**Required action**
Using the records below, repeat exactly the lines from the one holding "第35回介護福祉士国家試験問題 (452, 216)" through the one holding "[application] (444, 515)", both ends included, and no others.

Saved entries
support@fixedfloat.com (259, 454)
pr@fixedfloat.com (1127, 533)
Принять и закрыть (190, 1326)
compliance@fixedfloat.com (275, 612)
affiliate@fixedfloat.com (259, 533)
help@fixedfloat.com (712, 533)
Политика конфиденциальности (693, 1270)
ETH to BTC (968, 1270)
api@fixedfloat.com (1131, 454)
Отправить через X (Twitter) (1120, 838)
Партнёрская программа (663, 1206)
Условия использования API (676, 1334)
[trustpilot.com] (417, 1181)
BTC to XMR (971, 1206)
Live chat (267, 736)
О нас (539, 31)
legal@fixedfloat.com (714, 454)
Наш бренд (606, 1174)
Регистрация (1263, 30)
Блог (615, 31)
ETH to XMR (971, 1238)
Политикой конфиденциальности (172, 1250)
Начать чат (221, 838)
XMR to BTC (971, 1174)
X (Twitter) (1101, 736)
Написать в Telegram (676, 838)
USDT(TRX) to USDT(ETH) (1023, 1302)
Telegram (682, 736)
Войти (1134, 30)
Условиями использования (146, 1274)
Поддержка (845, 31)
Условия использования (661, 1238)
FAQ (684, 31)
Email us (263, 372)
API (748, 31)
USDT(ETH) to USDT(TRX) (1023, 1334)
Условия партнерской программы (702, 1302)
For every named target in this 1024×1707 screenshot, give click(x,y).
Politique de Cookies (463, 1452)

...

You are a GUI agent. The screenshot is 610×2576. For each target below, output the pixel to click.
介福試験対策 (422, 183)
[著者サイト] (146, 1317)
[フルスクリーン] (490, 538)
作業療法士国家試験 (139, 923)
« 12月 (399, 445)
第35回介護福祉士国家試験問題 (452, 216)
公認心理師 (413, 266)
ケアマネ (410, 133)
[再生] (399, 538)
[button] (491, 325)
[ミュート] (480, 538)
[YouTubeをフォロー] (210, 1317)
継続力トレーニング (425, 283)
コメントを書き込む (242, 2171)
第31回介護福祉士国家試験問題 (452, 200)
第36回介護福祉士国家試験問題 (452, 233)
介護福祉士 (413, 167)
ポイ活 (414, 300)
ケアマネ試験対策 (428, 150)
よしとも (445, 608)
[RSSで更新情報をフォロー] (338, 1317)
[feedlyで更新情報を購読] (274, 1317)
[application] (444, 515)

**Exercise answer**
第35回介護福祉士国家試験問題 (452, 216)
公認心理師 (413, 266)
ケアマネ (410, 133)
[再生] (399, 538)
[button] (491, 325)
[ミュート] (480, 538)
[YouTubeをフォロー] (210, 1317)
継続力トレーニング (425, 283)
コメントを書き込む (242, 2171)
第31回介護福祉士国家試験問題 (452, 200)
第36回介護福祉士国家試験問題 (452, 233)
介護福祉士 (413, 167)
ポイ活 (414, 300)
ケアマネ試験対策 (428, 150)
よしとも (445, 608)
[RSSで更新情報をフォロー] (338, 1317)
[feedlyで更新情報を購読] (274, 1317)
[application] (444, 515)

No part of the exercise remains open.